The airport's hours of operation were extended in 1959 when runway lights were installed, enabling flights to take off and land at night. In 1967 an aviation easement allowed the north-south runway to be widened and extended 1351 ft. The terminal building was remodeled in 1989.

In 1996, the name was changed from Burlington Regional Airport to Southeast Iowa Regional Airport. SIRA employs about 20 people. Passengers report that the laid-back, inviting atmosphere at the airport reminds them of the TV show Wings.

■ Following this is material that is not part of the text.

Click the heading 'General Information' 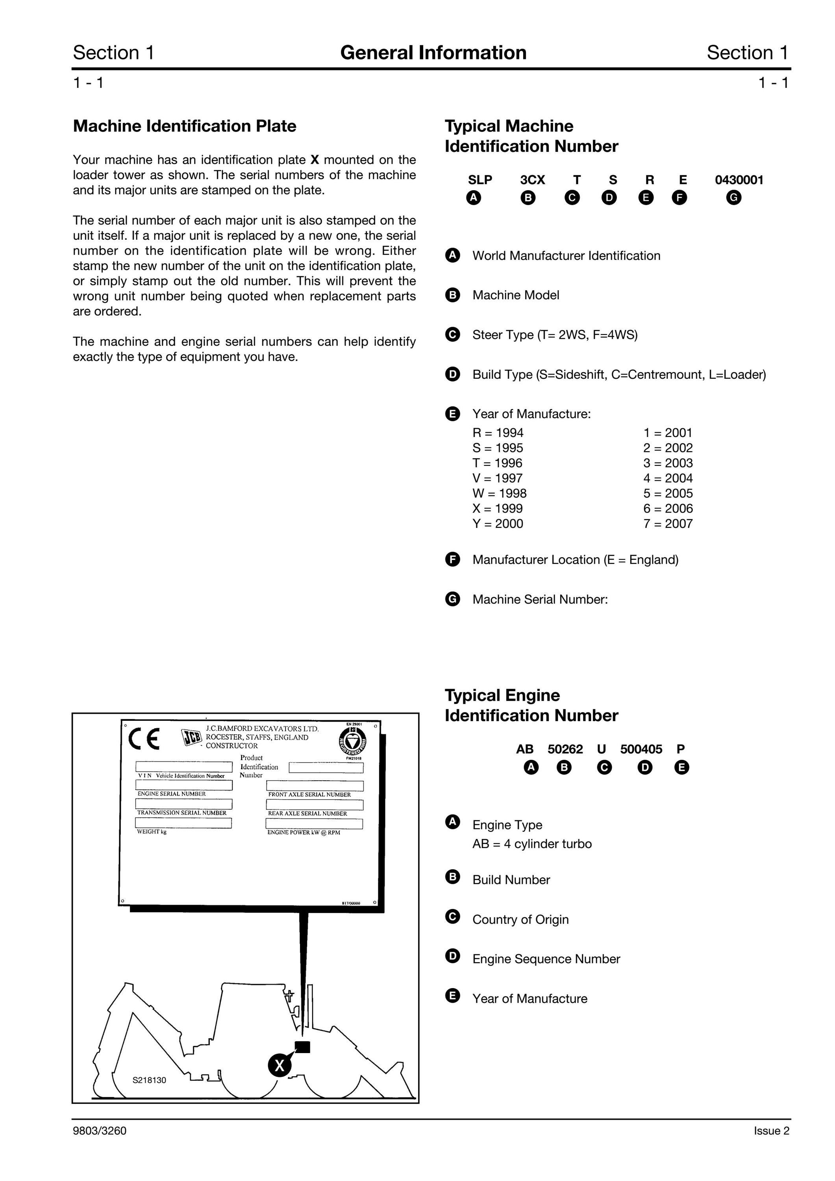click(x=433, y=52)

== Facilities and aircraft==
The airport covers 537 acres (217 ha) at an elevation of 698 feet (213 m). It has two runways: 18/36 is 6,102 by 100 feet (1,860 x 30 m) asphalt and 12/30 is 5,351 by 100 feet (1,631 x 30 m) concrete.

For the year ending July 30, 2019 the airport had 20,172 aircraft operations, an average of 55 per day: 74% general aviation, 16% air taxi, 9% airline and less than 1% military. In December 2021, there were 32 aircraft based at this airport: 28 single-engine, 2 multi-engine, 1 jet and 1 helicopter.

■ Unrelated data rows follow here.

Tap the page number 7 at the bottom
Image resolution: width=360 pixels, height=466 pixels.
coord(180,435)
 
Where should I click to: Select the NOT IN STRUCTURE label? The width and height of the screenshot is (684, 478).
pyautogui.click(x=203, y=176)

== Airline and destinations ==

=== Passenger ===

| Airlines | Destinations |
|---|---|
| Contour Airlines | Chicago–O'Hare |

==Statistics==

Busiest domestic routes out of BRL (March 2024 – February 2025)
| Rank | City | Passengers | Carrier |
|---|---|---|---|
| 1 | Illinois Chicago-O'Hare, IL | 2,950 | Southern |
| 2 | Missouri St. Louis, MO | 960 | Southern |

== Accidents and incidents ==
On November 19, 1996 United Express Flight 5925 (operated by Great Lakes Airlines) departed Burlington bound for Quincy, IL. It later collided with a King Air near the runway 4/13 intersection at Quincy Regional Airport. The probable cause was that the King Air pilots did not monitor the Common Traffic Advisory Frequency due to Quincy having very low air traffic. 12 people died in the accident; seven were employees of Dresser Industries in Burlington.

On May 30, 2013, winds from a severe thunderstorm damaged and destroyed several hangars. No one was injured.